WHAT IS NEEDED: Copy every line of the following material word for word, keeping each character unchanged.

STORED ROWS:

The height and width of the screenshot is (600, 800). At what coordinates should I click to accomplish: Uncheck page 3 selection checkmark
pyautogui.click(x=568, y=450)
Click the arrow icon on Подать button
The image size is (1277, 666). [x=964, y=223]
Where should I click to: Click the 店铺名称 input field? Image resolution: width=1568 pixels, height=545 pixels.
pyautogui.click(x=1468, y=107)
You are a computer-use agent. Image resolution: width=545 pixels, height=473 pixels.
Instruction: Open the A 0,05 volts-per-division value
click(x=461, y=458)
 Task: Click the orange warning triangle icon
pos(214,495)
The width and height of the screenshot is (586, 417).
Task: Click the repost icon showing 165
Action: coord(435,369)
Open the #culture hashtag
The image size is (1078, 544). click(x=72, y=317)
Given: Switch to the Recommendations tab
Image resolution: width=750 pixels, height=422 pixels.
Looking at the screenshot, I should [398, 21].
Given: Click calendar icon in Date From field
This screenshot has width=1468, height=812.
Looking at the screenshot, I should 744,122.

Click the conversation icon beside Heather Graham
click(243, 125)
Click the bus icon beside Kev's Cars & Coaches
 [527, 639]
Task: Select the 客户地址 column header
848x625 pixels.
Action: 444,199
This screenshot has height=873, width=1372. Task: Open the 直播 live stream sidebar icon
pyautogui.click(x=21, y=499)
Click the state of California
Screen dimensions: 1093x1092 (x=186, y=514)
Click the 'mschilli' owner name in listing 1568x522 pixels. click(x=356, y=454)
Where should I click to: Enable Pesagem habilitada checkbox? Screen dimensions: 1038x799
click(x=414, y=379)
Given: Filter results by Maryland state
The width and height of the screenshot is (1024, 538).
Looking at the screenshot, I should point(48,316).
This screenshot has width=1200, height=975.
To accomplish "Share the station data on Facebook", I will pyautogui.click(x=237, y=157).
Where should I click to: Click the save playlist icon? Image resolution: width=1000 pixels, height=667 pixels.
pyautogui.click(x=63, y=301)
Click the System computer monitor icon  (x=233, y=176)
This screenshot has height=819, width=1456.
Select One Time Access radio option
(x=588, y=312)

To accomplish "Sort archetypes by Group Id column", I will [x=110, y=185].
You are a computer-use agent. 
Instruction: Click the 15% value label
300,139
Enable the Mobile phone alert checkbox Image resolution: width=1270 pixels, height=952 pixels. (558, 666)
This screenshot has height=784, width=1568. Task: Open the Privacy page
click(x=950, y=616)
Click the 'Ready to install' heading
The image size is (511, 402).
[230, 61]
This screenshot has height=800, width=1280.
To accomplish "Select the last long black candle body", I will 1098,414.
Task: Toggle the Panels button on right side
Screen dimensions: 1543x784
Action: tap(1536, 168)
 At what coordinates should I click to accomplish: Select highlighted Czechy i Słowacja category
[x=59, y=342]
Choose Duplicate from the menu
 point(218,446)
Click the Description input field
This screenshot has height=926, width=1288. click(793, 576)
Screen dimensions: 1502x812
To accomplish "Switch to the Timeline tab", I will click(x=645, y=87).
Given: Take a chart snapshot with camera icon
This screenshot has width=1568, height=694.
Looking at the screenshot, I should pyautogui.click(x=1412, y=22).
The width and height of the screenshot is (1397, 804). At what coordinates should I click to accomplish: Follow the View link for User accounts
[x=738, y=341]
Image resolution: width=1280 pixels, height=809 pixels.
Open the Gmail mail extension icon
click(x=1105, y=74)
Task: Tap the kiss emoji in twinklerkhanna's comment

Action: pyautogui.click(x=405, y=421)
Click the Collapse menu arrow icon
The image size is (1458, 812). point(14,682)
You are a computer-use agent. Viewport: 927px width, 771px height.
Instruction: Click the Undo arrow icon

ANSWER TO THIS PROBLEM:
The height and width of the screenshot is (600, 800). At what coordinates should I click to accomplish: Uncheck page 3 selection checkmark
pyautogui.click(x=568, y=450)
Click the arrow icon on Подать button
The image size is (1277, 666). [x=964, y=223]
Where should I click to: Click the 店铺名称 input field? Image resolution: width=1568 pixels, height=545 pixels.
pyautogui.click(x=1468, y=107)
You are a computer-use agent. Image resolution: width=545 pixels, height=473 pixels.
Instruction: Open the A 0,05 volts-per-division value
click(x=461, y=458)
 Task: Click the orange warning triangle icon
pos(214,495)
The width and height of the screenshot is (586, 417).
Task: Click the repost icon showing 165
Action: coord(435,369)
Open the #culture hashtag
The image size is (1078, 544). click(x=72, y=317)
Given: Switch to the Recommendations tab
Image resolution: width=750 pixels, height=422 pixels.
Looking at the screenshot, I should [398, 21].
Given: Click calendar icon in Date From field
This screenshot has width=1468, height=812.
Looking at the screenshot, I should 744,122.

Click the conversation icon beside Heather Graham
click(243, 125)
Click the bus icon beside Kev's Cars & Coaches
 [527, 639]
Task: Select the 客户地址 column header
848x625 pixels.
Action: 444,199
This screenshot has height=873, width=1372. Task: Open the 直播 live stream sidebar icon
pyautogui.click(x=21, y=499)
Click the state of California
Screen dimensions: 1093x1092 (x=186, y=514)
Click the 'mschilli' owner name in listing 1568x522 pixels. click(x=356, y=454)
Where should I click to: Enable Pesagem habilitada checkbox? Screen dimensions: 1038x799
click(x=414, y=379)
Given: Filter results by Maryland state
The width and height of the screenshot is (1024, 538).
Looking at the screenshot, I should point(48,316).
This screenshot has width=1200, height=975.
To accomplish "Share the station data on Facebook", I will pyautogui.click(x=237, y=157).
Where should I click to: Click the save playlist icon? Image resolution: width=1000 pixels, height=667 pixels.
pyautogui.click(x=63, y=301)
Click the System computer monitor icon  (x=233, y=176)
This screenshot has height=819, width=1456.
Select One Time Access radio option
(x=588, y=312)

To accomplish "Sort archetypes by Group Id column", I will [x=110, y=185].
You are a computer-use agent. 
Instruction: Click the 15% value label
300,139
Enable the Mobile phone alert checkbox Image resolution: width=1270 pixels, height=952 pixels. (558, 666)
This screenshot has height=784, width=1568. Task: Open the Privacy page
click(x=950, y=616)
Click the 'Ready to install' heading
The image size is (511, 402).
[230, 61]
This screenshot has height=800, width=1280.
To accomplish "Select the last long black candle body", I will 1098,414.
Task: Toggle the Panels button on right side
Screen dimensions: 1543x784
Action: tap(1536, 168)
 At what coordinates should I click to accomplish: Select highlighted Czechy i Słowacja category
[x=59, y=342]
Choose Duplicate from the menu
 point(218,446)
Click the Description input field
This screenshot has height=926, width=1288. click(793, 576)
Screen dimensions: 1502x812
To accomplish "Switch to the Timeline tab", I will click(x=645, y=87).
Given: Take a chart snapshot with camera icon
This screenshot has width=1568, height=694.
Looking at the screenshot, I should pyautogui.click(x=1412, y=22).
The width and height of the screenshot is (1397, 804). At what coordinates should I click to accomplish: Follow the View link for User accounts
[x=738, y=341]
Image resolution: width=1280 pixels, height=809 pixels.
Open the Gmail mail extension icon
click(x=1105, y=74)
Task: Tap the kiss emoji in twinklerkhanna's comment

Action: pyautogui.click(x=405, y=421)
Click the Collapse menu arrow icon
The image size is (1458, 812). point(14,682)
You are a computer-use agent. Viewport: 927px width, 771px height.
Instruction: Click the Undo arrow icon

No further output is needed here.